> TASK DIRECTIONS
Wherever the string "computer" appears in the entries below, return the line that holds it.

↓↓↓

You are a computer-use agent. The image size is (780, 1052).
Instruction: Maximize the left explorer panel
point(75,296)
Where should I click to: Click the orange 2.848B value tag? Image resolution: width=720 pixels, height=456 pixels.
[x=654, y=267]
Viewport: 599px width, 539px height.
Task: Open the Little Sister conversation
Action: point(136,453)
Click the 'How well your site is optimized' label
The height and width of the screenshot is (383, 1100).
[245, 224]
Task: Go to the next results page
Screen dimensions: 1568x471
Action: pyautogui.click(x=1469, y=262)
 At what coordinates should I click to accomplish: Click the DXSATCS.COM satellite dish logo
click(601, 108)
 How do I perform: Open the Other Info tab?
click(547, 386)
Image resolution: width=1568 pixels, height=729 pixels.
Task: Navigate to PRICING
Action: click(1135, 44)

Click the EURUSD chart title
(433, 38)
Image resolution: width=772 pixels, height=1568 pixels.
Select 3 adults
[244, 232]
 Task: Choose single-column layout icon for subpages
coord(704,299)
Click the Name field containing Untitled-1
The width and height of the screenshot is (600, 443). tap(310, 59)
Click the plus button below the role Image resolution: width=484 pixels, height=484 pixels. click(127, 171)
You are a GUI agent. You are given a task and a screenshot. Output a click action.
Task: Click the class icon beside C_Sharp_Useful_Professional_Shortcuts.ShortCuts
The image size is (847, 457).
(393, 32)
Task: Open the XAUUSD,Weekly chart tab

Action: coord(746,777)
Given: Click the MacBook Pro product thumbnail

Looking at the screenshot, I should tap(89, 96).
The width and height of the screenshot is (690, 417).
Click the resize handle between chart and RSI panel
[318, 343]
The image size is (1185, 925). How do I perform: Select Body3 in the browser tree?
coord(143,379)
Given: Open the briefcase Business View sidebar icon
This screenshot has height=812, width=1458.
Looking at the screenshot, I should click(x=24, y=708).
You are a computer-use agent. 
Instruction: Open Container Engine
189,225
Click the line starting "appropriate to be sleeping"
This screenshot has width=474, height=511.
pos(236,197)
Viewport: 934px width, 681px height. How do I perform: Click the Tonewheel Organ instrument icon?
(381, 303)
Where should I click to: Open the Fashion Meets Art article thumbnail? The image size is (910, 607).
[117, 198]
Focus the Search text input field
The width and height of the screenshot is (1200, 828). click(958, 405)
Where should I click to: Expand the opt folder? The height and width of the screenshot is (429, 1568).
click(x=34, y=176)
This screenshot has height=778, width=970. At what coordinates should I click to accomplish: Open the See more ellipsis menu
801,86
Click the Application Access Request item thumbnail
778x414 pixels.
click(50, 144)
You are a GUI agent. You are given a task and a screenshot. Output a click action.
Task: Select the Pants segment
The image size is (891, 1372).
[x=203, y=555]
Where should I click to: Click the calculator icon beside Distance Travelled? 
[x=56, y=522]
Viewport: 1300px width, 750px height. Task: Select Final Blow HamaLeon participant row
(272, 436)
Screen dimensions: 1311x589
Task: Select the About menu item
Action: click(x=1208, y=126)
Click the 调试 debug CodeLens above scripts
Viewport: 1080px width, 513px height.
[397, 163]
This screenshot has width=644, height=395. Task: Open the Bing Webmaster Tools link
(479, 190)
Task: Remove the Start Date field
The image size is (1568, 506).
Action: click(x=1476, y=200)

↑↑↑

> COMPLETED TASK
You are a computer-use agent. The image size is (780, 1052).
You are a computer-use agent. 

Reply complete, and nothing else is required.